# Ingesting data with features

In [None]:
from nbproject import header
from lamindb.do import ingest
from bionty import Gene, lookup
import scanpy as sc

header()

## Dataset

Here we have two datasets, data1 is indexed with gene symbols while data2 has a column containing ensembl ids

In [None]:
data1 = sc.datasets.pbmc68k_reduced()
data2 = sc.datasets.pbmc3k()

In [None]:
data1.var.head()

Note that gene id column name must match the database field, you can look them up in `bt.lookup.gene_ids.`

In [None]:
data2.var.rename(columns={"gene_ids": lookup.gene_ids.ensembl_gene_id}, inplace=True)
data2.var.head()

## Curate features

For data1, we specify the feature model using bionty Gene with id as hgnc_symbol

In [None]:
feature_model1 = Gene(id=lookup.gene_ids.hgnc_symbol)

In [None]:
ingest.add(data1, feature_model=feature_model1)

For data2, we'd like to ingest features based on the ensembl ids

In [None]:
feature_model2 = Gene(id=lookup.gene_ids.ensembl_gene_id)

In [None]:
ingest.add(data2, feature_model=feature_model2)

In [None]:
ingest.status

`.logs` stores info of the mapped features

In [None]:
next(iter(ingest.logs.items()))

## Commit the ingestion

In [None]:
ingest.commit()

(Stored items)
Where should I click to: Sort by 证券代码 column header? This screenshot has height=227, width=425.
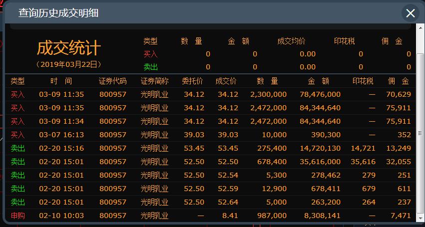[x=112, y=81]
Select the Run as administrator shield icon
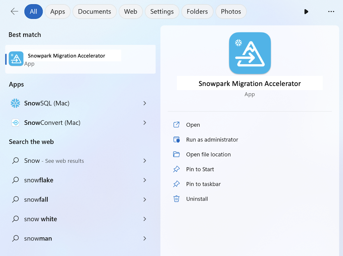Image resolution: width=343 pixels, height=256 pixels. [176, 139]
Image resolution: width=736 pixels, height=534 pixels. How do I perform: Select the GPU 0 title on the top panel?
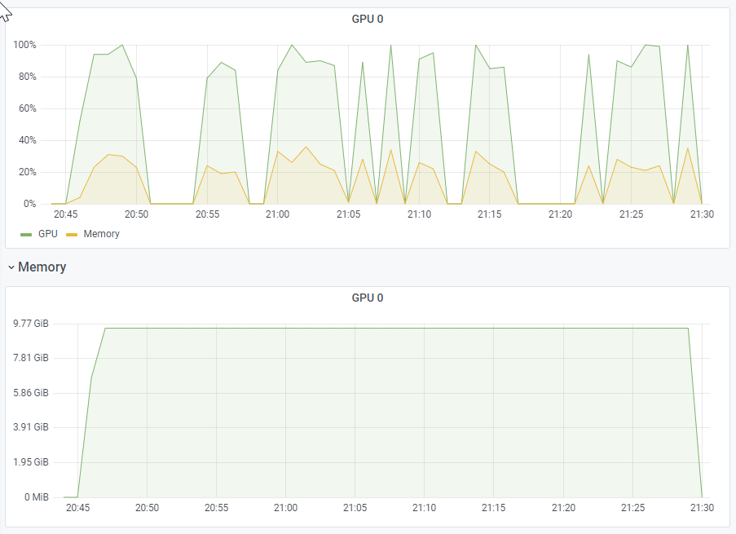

- _Activity_:
Answer these from the notebook on ingesting data with features:
1. What is data1 indexed with?
2. Which id is the feature model for data2 built on?
3. What does `.logs` store?

- _Written answer_:
1. Gene symbols.
2. The ensembl gene id (`lookup.gene_ids.ensembl_gene_id`).
3. Info of the mapped features.